The Infosec Dunning–Kruger Effect: Confidence vs. Overconfidence
A key message at Tripwire moving into the next year is around true confidence. Confidence in IT security posture and information security’s position in the business. While reading Price Waterhouse Cooper’s “The Global State of Information Security® Survey 2013” I was surprised to see that based on self assessments security officers are over confident and optimistic regarding their organization’s security posture, even though the data doesn’t support it.
Half the respondents in the survey view their organization as “front-runners” in terms of their information security strategy and execution. However, with many of the same respondents the organizations’ security budgets have diminished, security programs degraded and security risks are not fully understood or addressed.
It seems as if an organizational Dunning-Kruger effect is at work, whereby the incompetent rate their abilities higher than average and those who are competent who are less confident. The results might be due to these being self assessments, particularly those not based on industry standards or metrics.

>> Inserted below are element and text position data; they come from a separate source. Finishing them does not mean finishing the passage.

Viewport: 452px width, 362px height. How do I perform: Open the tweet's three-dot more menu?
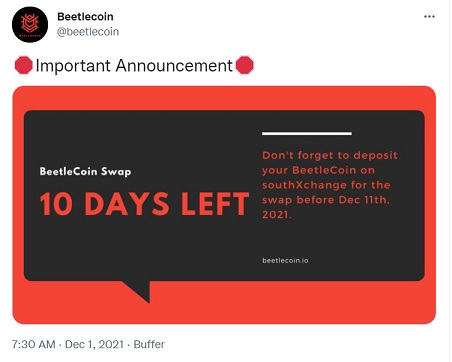[429, 16]
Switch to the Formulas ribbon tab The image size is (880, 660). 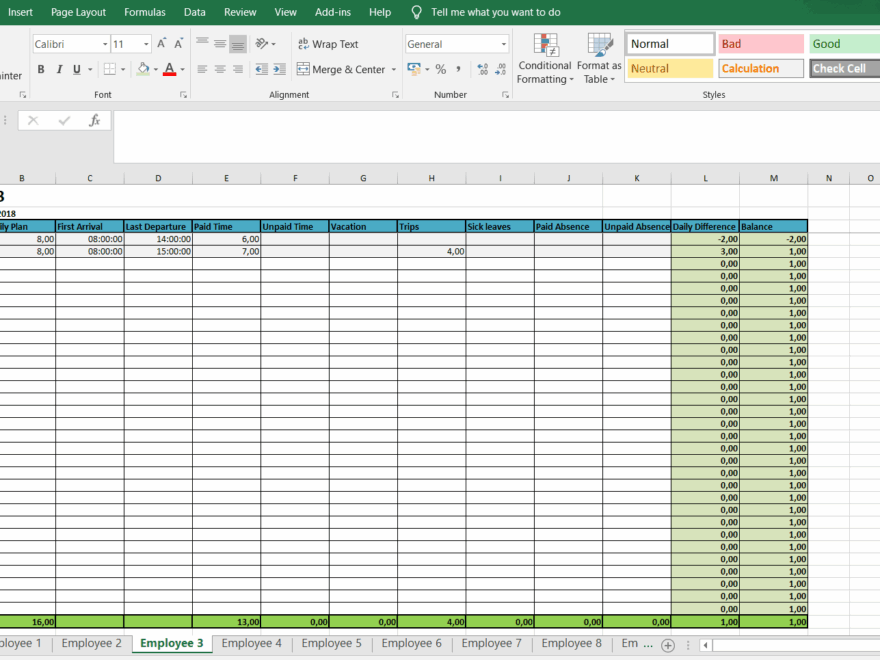144,12

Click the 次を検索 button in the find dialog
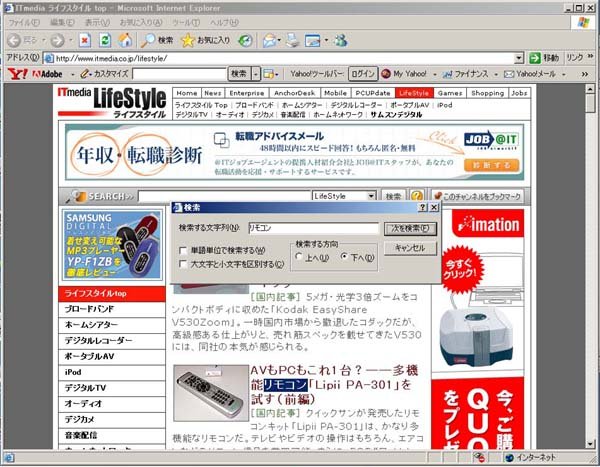410,229
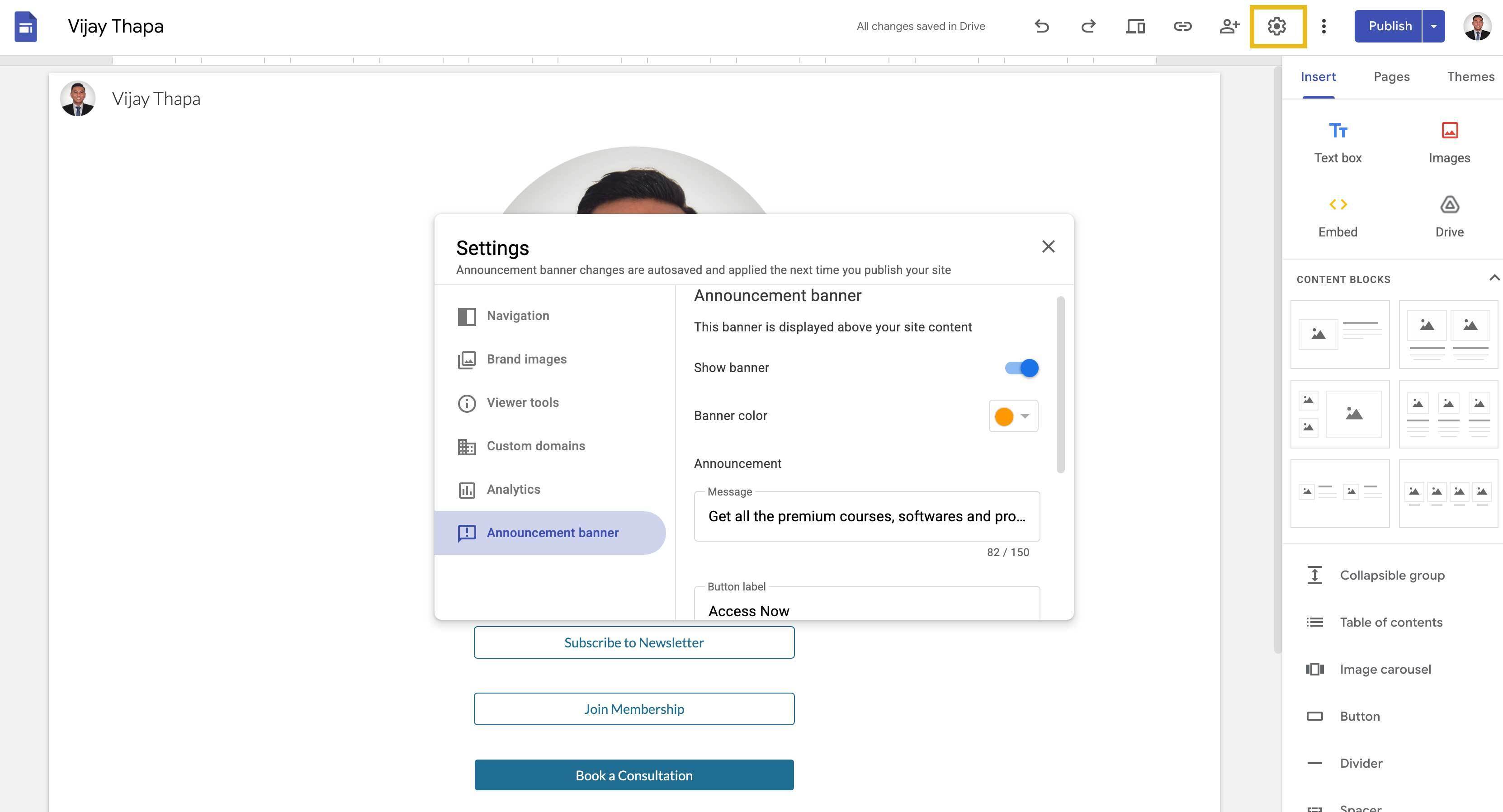Click the orange banner color swatch
This screenshot has width=1503, height=812.
coord(1004,416)
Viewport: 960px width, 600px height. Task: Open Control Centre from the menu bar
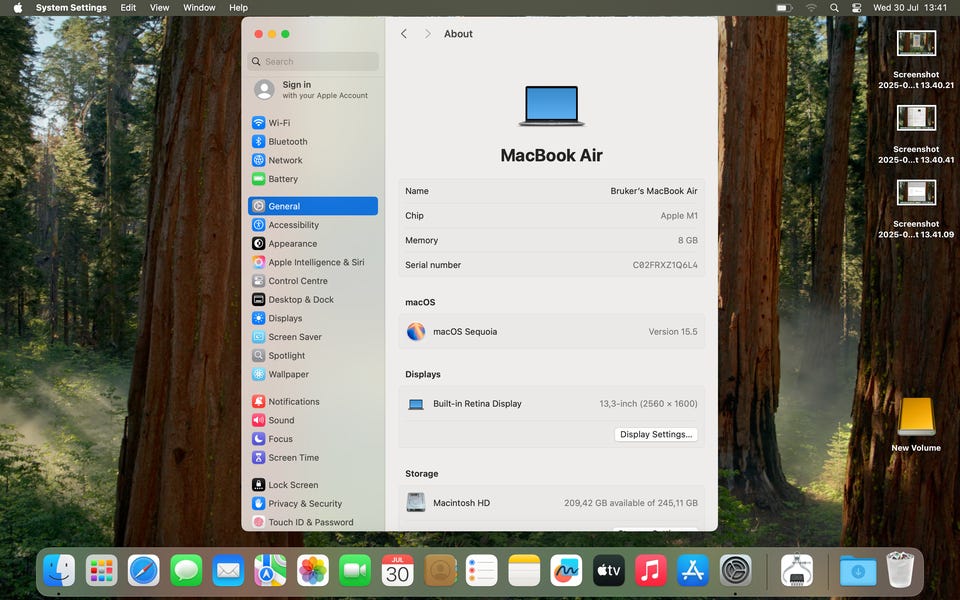point(856,8)
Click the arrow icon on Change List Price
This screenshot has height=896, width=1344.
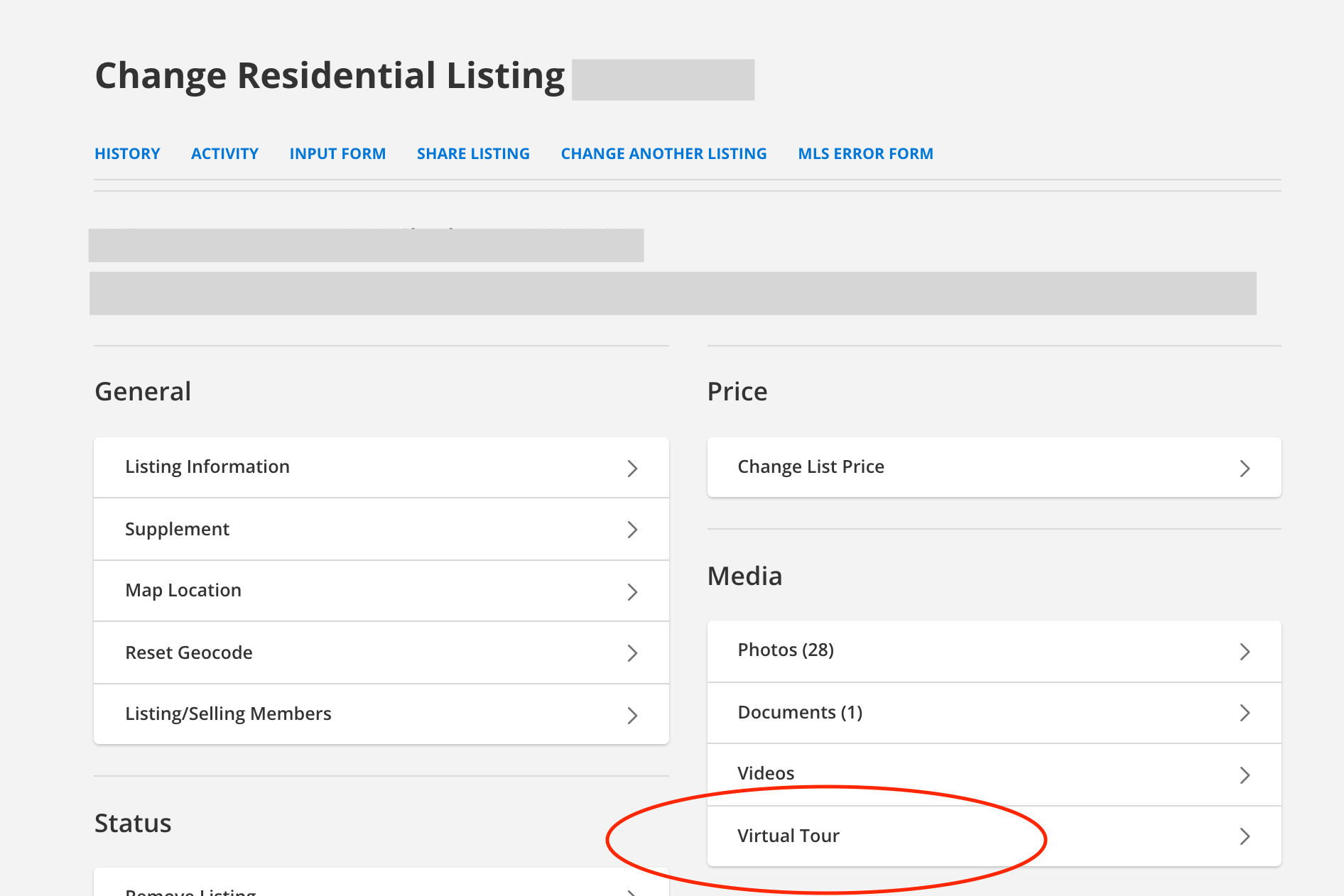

In the same study is the decline of basic security detection technologies being deployed. Key categories that have slipped include malicious code detection, intrusion detection and vulnerability scanning tools, as well as security event correlation. Many of these detective tools are paramount in providing the key metrics that security officers use to quantitatively measure their real security posture, risk and overall true confidence.
Confidence is easy when you are ignorant of the risks, but “see no evil” is not a healthy strategy for dealing with today’s infosec risks. Is it that the tools do not provide the right data, or that there is too much data to make sense of? How do you measure your infosec confidence?